Uno de los secretos más importantes de esta receta está en la estructura de la masa. A diferencia de otras pizzas rellenas, esta lleva dos bollos distintos: uno más grande para la base y otro más chico y fino para cubrir el relleno. Eso permite contener la enorme cantidad de queso sin que la pizza pierda estabilidad durante la cocción.
Otro detalle clave es la cebolla. En La Mezzetta no se cocina previamente ni se pasa por agua caliente. Se corta directamente en pluma y se coloca cruda arriba de la pizza antes de llevarla al horno.
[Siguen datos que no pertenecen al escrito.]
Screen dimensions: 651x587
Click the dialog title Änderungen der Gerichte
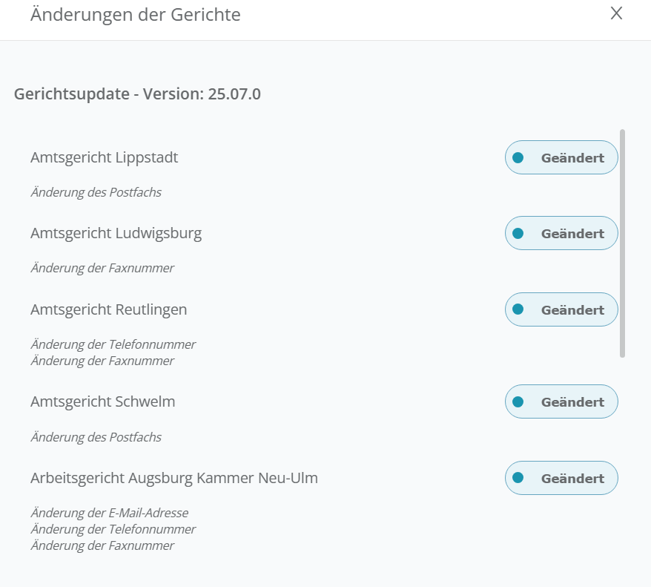(x=135, y=14)
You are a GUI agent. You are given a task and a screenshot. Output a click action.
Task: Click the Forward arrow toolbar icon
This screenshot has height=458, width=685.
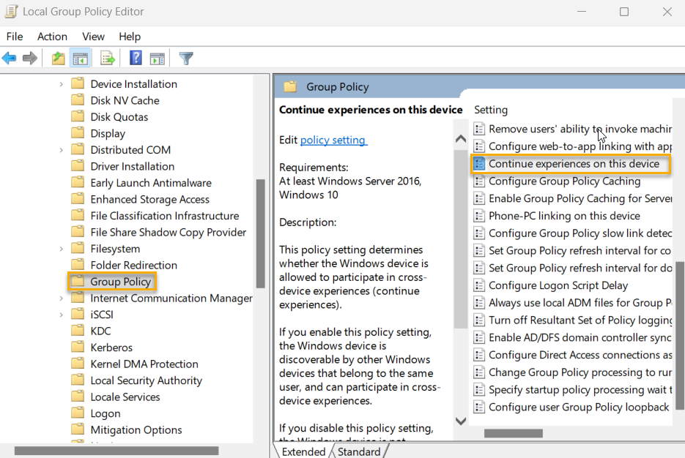(x=30, y=59)
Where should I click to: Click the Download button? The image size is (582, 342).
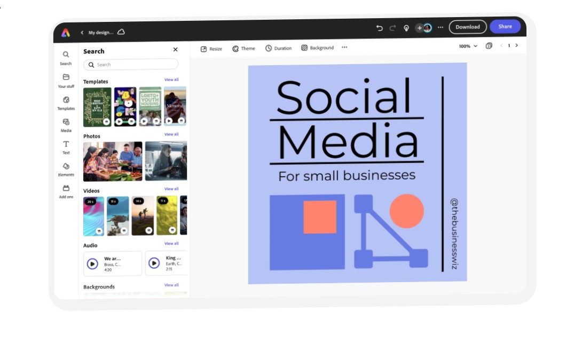(x=468, y=27)
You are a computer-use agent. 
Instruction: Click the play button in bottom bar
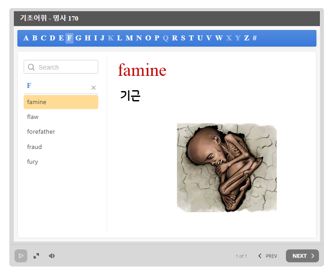click(x=21, y=256)
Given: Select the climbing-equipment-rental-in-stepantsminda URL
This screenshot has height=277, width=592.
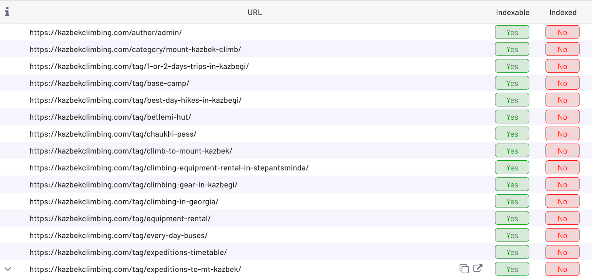Looking at the screenshot, I should (x=169, y=168).
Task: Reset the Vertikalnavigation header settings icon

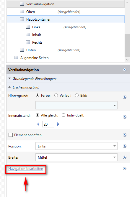Action: pyautogui.click(x=125, y=70)
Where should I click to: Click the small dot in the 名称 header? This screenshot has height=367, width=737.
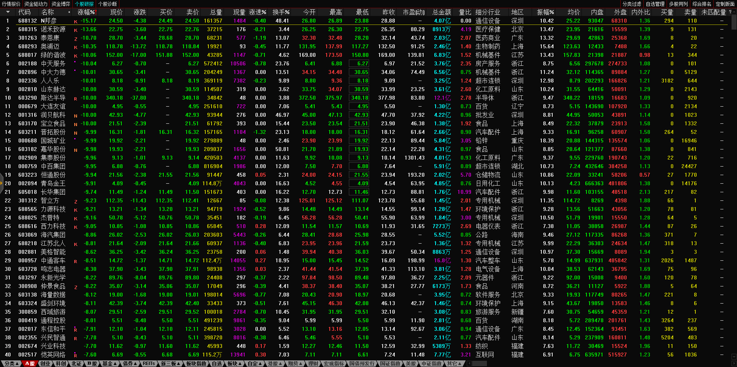pyautogui.click(x=69, y=12)
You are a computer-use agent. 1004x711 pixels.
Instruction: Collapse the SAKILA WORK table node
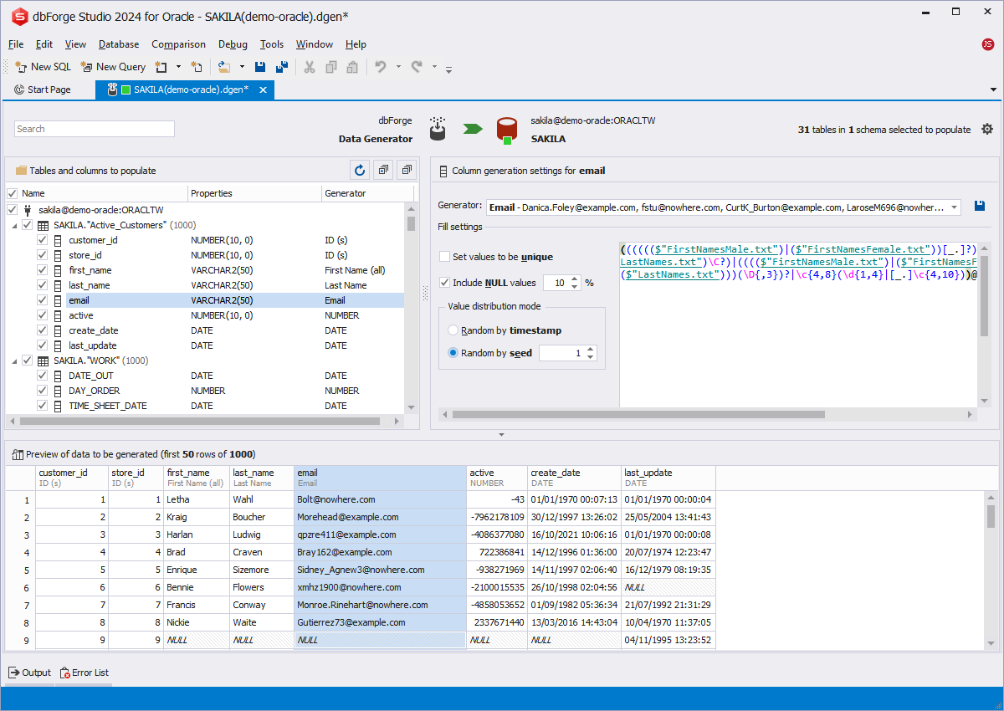pos(14,361)
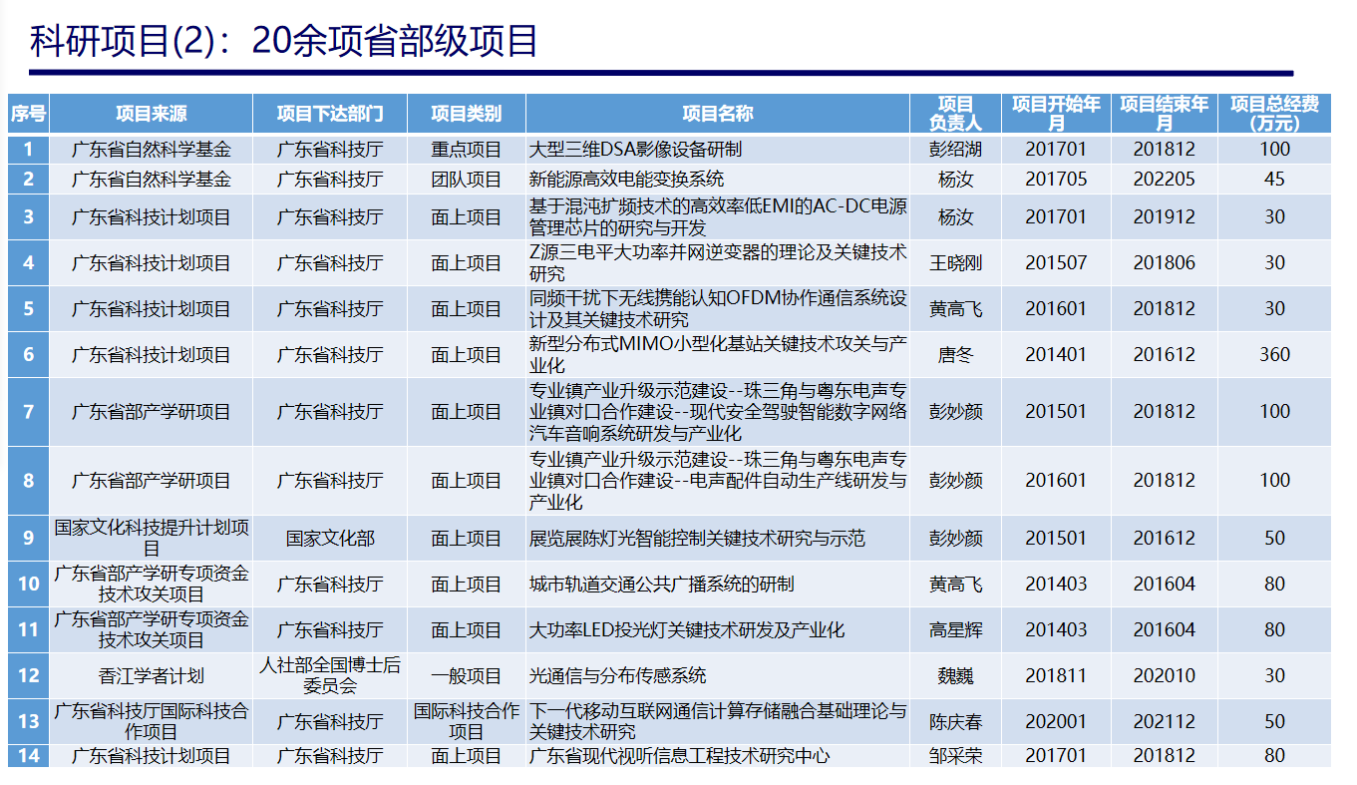Viewport: 1357px width, 785px height.
Task: Click the "国家文化部" department cell
Action: click(x=329, y=539)
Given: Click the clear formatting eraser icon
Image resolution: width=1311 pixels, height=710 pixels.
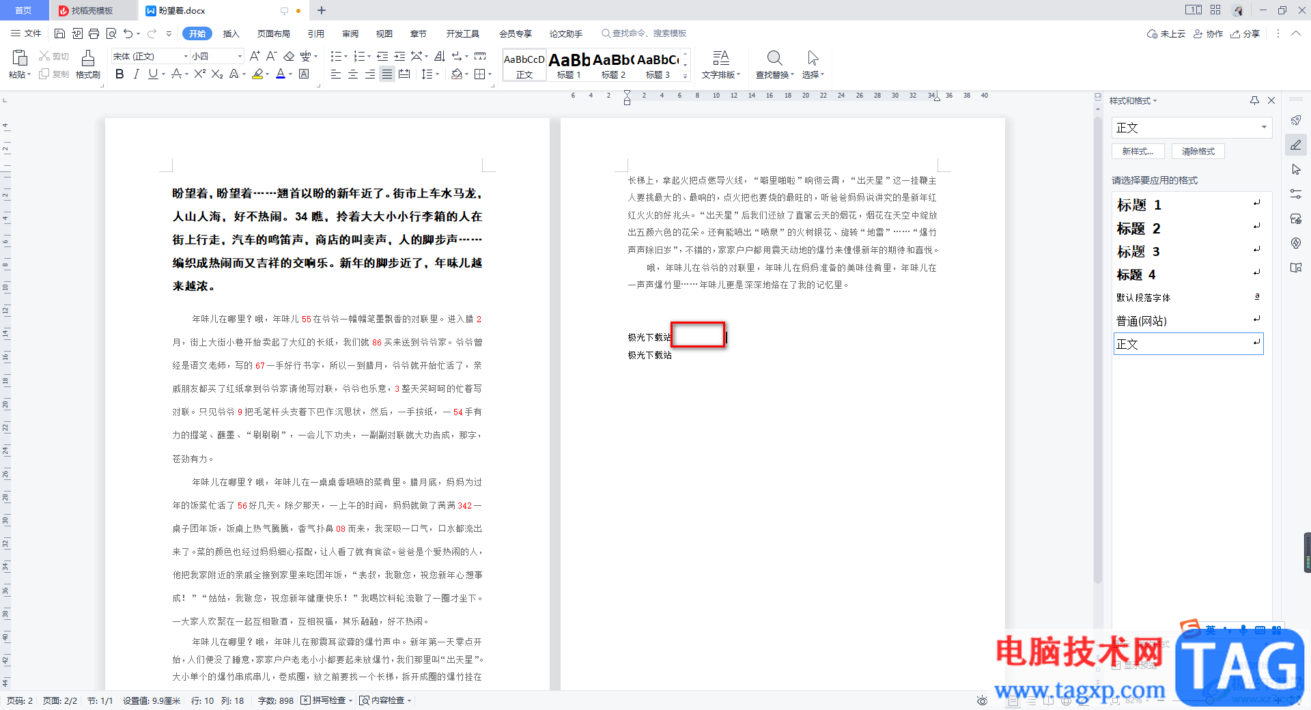Looking at the screenshot, I should coord(289,56).
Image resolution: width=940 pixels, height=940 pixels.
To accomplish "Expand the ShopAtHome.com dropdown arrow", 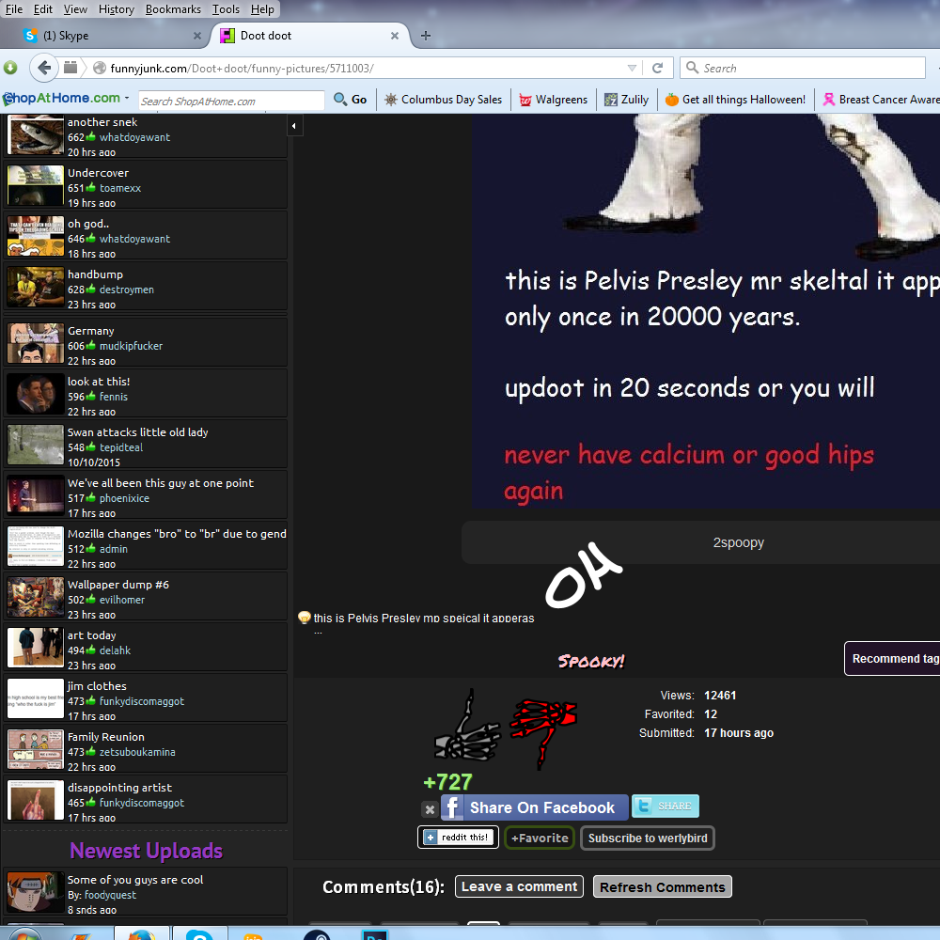I will tap(127, 99).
Durante la cocción se gratina, se carameliza en las puntas y termina aportando buena parte del sabor característico.
Ingredientes
- Un kg de harina
- 600 g agua
- 20 g levadura fresca
- 30 g aceite de oliva
- 20 g sal
- Un kg de queso muzzarella
- 300 g cebolla común
- Ají molido c/n
- Orégano c/n
- Pimienta c/n
- Sal gruesa c/n
- Queso rallado c/n
- Aceite de oliva extra c/n
Procedimiento
- Disolver la levadura en el agua dentro de un bowl amplio.
- Agregar toda la harina y comenzar a integrar con una espátula.
- Incorporar el aceite de oliva y la sal. Continuar mezclando hasta formar una masa.
- Pasar la masa a la mesada y amasar durante 15 a 20 minutos hasta lograr una textura lisa y sedosa.
- Dejar reposar la masa durante 15 minutos.
- Dividir en tres bollos grandes de aproximadamente 350 g y tres bollos más chicos de entre 220 y 250 g.
- Bollar hasta que queden lisos y redondos. Tapar y dejar fermentar hasta duplicar volumen.
- Estirar el bollo grande y colocarlo en un molde pizzero de 30 cm previamente aceitado.
- Distribuir la muzzarella en el centro dejando libres los bordes.
- Estirar el bollo chico bien fino y colocarlo arriba del queso. Unir ambas masas presionando con los dedos.
- Hacer un pequeño agujero en el centro para liberar gases durante la cocción.
- Cubrir con abundante cebolla cortada en pluma, llevándola también hacia los bordes.
- Dejar fermentar nuevamente entre 30 y 60 minutos.
- Cocinar en horno a 220° o 250° durante aproximadamente 20 a 25 minutos hasta que la cebolla quede bien dorada y los bordes crocantes.
- Retirar del horno y terminar con ají molido, sal gruesa, pimienta, orégano, queso rallado y un buen chorro de aceite de oliva.